RECORDS TO PROCESS Block Start

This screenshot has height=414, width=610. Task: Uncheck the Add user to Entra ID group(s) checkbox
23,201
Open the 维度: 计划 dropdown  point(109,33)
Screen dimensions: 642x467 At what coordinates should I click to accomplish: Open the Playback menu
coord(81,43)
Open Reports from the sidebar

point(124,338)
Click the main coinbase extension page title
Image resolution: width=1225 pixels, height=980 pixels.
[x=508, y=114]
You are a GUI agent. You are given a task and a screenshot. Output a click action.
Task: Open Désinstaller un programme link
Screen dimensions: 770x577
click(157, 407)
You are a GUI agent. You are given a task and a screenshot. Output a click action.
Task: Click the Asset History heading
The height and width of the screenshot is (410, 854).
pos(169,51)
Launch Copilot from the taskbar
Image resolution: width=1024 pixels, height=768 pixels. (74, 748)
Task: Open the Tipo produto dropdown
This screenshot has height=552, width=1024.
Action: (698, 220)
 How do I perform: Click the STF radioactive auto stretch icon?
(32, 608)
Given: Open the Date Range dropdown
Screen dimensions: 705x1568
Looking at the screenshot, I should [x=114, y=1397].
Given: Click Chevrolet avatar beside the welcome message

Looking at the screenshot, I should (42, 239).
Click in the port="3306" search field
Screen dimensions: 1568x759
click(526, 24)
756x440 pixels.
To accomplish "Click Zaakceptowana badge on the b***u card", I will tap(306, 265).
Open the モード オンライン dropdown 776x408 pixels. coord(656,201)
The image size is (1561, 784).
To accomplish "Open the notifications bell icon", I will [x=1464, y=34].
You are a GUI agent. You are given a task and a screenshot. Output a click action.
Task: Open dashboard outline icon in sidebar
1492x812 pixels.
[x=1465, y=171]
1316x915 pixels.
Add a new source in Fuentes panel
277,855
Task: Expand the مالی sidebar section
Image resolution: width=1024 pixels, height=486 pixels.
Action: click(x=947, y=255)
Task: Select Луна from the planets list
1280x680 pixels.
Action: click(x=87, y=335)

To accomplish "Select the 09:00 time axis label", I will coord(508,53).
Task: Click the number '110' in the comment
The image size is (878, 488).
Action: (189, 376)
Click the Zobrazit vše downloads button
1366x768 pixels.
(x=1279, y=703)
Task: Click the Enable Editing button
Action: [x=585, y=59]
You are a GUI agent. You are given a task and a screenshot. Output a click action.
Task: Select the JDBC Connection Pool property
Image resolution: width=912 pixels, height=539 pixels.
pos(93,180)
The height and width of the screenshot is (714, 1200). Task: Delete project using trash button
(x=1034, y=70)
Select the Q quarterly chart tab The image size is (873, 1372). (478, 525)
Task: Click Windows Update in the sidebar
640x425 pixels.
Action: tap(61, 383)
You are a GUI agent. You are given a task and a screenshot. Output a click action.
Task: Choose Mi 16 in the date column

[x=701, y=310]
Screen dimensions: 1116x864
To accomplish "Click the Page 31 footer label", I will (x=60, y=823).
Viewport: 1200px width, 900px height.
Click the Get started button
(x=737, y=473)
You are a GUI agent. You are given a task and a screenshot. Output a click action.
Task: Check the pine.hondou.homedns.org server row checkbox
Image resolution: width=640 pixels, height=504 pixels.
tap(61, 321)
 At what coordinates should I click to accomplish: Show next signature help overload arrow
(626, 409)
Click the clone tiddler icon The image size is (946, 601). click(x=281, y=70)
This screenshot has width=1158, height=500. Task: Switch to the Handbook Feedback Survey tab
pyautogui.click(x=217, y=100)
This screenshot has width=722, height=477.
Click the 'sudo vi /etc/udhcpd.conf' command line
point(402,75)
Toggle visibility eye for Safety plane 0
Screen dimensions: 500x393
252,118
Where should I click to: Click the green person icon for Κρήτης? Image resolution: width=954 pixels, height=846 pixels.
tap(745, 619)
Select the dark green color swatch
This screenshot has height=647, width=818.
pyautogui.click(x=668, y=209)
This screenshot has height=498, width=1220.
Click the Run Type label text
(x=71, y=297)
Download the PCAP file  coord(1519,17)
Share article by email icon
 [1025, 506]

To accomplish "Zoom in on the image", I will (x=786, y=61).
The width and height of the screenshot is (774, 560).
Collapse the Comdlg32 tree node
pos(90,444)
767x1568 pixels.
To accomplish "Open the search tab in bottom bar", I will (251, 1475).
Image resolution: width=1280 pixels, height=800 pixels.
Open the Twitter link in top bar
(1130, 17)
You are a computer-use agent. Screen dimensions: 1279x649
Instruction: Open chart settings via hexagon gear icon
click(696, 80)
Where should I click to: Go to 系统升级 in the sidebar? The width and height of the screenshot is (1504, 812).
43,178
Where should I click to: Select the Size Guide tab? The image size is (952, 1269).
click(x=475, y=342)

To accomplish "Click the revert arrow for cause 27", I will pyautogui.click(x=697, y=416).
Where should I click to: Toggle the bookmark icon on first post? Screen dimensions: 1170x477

RECORDS TO PROCESS Block End

In the reply, include exactly the lines from the beginning of the entries above through the line holding "Task: Open the Tipo produto dropdown", and nothing besides.

● RESPONSE BELOW:
This screenshot has height=414, width=610. Task: Uncheck the Add user to Entra ID group(s) checkbox
23,201
Open the 维度: 计划 dropdown  point(109,33)
Screen dimensions: 642x467 At what coordinates should I click to accomplish: Open the Playback menu
coord(81,43)
Open Reports from the sidebar

point(124,338)
Click the main coinbase extension page title
Image resolution: width=1225 pixels, height=980 pixels.
[x=508, y=114]
You are a GUI agent. You are given a task and a screenshot. Output a click action.
Task: Open Désinstaller un programme link
Screen dimensions: 770x577
click(157, 407)
You are a GUI agent. You are given a task and a screenshot. Output a click action.
Task: Click the Asset History heading
The height and width of the screenshot is (410, 854).
pos(169,51)
Launch Copilot from the taskbar
Image resolution: width=1024 pixels, height=768 pixels. (74, 748)
Task: Open the Tipo produto dropdown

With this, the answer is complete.